An article published in the Gynecologic Oncology Research and Practice reviews the current medications available for treatment of ovarian cancer.
Epithelial ovarian cancer is commonly diagnosed in its advanced stages. Although current management for ovarian cancer is effective in inducing a complete remission, a large proportion of patients eventually experience recurrence.
In an article recently published in Gynecologic Oncology Research and Practice Herzog and Monk reviewed the currently available medications in the management of epithelial ovarian cancer. Platinum-containing induction chemotherapy has been the first-line treatment for women with advanced ovarian cancers. However, there have been conflicting studies on the role of maintenance chemotherapy after achieving an objective response during induction. Some studies show that maintenance chemotherapy is beneficial for patients with ovarian cancers while others say otherwise.
When it comes to cancer recurrence, both platinum-based and combination chemotherapy have been used to address this issue. However, nearly all patients eventually become resistant to platinum-based medications which render the chemotherapy ineffective. Poly-ADP ribose polymerase (PARP) inhibitors such as olaparib are currently being studied for its role in recurrent and platinum-resistant ovarian cancers. However, the use of these medications is also associated with various adverse effects.

> WHAT YOU WILL DO:
1: In the ovarian cancer article, who reviewed the medications currently available for epithelial ovarian cancer?
2: Swap "recurrence" for "relapse" in the ovarian cancer article, then write out everything from "An article published" down to "eventually experience recurrence.".
3: Extend the ovarian cancer article with a few more sentences that pick up right after its last one.

> DATA FOR REVIEW:

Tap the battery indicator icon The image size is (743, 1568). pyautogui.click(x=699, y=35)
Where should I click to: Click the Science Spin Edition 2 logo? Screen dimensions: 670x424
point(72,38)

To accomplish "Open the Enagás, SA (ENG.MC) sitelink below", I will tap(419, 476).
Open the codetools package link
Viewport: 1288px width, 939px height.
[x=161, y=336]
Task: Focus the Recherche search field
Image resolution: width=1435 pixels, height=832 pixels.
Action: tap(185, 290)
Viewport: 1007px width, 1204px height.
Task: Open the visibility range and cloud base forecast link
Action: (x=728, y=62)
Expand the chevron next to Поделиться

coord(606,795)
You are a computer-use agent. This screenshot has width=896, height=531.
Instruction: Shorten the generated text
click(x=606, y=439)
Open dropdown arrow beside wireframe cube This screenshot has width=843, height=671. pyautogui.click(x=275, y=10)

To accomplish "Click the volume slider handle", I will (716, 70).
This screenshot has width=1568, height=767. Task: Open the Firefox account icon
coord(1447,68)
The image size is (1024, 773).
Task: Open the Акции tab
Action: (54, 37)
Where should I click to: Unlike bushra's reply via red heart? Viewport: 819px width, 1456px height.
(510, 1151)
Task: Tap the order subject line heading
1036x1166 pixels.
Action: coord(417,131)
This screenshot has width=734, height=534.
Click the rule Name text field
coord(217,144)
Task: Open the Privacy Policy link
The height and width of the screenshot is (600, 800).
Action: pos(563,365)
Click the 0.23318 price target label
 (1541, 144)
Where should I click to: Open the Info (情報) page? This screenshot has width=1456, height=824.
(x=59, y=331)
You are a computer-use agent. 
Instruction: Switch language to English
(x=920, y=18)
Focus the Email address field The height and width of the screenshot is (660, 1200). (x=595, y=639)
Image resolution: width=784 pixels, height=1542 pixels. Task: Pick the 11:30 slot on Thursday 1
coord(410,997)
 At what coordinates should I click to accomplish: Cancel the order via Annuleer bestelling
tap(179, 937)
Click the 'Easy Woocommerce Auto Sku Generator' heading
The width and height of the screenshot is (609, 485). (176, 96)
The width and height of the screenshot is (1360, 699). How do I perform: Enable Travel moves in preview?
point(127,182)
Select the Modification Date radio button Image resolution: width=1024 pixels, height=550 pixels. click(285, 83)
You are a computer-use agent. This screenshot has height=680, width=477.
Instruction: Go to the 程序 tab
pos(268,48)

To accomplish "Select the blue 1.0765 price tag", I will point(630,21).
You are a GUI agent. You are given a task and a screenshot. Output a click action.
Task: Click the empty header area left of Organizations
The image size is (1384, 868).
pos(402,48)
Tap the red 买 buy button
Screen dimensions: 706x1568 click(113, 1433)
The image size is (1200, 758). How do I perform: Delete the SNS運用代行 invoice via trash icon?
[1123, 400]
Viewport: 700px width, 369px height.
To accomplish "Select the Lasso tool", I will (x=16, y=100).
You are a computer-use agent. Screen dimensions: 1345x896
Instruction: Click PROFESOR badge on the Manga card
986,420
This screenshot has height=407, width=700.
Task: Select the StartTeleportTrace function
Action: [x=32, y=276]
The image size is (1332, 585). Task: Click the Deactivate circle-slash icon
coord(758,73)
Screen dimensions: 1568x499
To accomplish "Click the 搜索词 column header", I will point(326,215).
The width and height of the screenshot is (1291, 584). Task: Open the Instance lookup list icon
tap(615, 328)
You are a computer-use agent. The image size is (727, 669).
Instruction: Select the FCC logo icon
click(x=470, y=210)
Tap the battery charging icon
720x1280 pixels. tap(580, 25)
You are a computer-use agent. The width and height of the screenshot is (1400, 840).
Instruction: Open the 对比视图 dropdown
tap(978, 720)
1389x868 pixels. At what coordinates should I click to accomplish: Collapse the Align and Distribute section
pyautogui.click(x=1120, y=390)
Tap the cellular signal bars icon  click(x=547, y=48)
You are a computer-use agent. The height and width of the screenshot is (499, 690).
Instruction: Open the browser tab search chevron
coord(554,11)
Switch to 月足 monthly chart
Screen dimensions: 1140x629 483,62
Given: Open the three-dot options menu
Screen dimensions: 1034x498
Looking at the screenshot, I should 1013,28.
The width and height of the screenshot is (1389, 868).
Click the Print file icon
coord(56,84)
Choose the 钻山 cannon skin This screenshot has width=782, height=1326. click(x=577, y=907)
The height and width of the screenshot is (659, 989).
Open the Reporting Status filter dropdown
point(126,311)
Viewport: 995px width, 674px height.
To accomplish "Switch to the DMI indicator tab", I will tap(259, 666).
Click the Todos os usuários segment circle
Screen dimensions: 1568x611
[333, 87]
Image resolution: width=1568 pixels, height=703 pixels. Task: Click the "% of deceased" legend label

> ANSWERS TO THE EXERCISES:
1: Herzog and Monk

2:
An article published in the Gynecologic Oncology Research and Practice reviews the current medications available for treatment of ovarian cancer.
Epithelial ovarian cancer is commonly diagnosed in its advanced stages. Although current management for ovarian cancer is effective in inducing a complete remission, a large proportion of patients eventually experience relapse.

3:
Overall, the medications used for ovarian cancer provide opportunities for improving response rates and prolong progression-free intervals. However, complexities in drug interaction can affect the selection process in which medication to use. Platinum-based therapy is still recommended as first-line therapy in women diagnosed with advanced epithelial ovarian cancers. PARP inhibitors are recommended in patients who develop resistance to platinum-based medications. Bevacizumab is another option for some patients with recurrent ovarian cancer.
Currently, there are limited treatment options for patients who are resistant to platinum-based medications and have contraindications to PARP inhibitors or bevacizumab. This unmet need is currently being addressed through the accelerated FDA approval process of two drugs, olaparib and rucaparib, for the treatment of recurrent disease.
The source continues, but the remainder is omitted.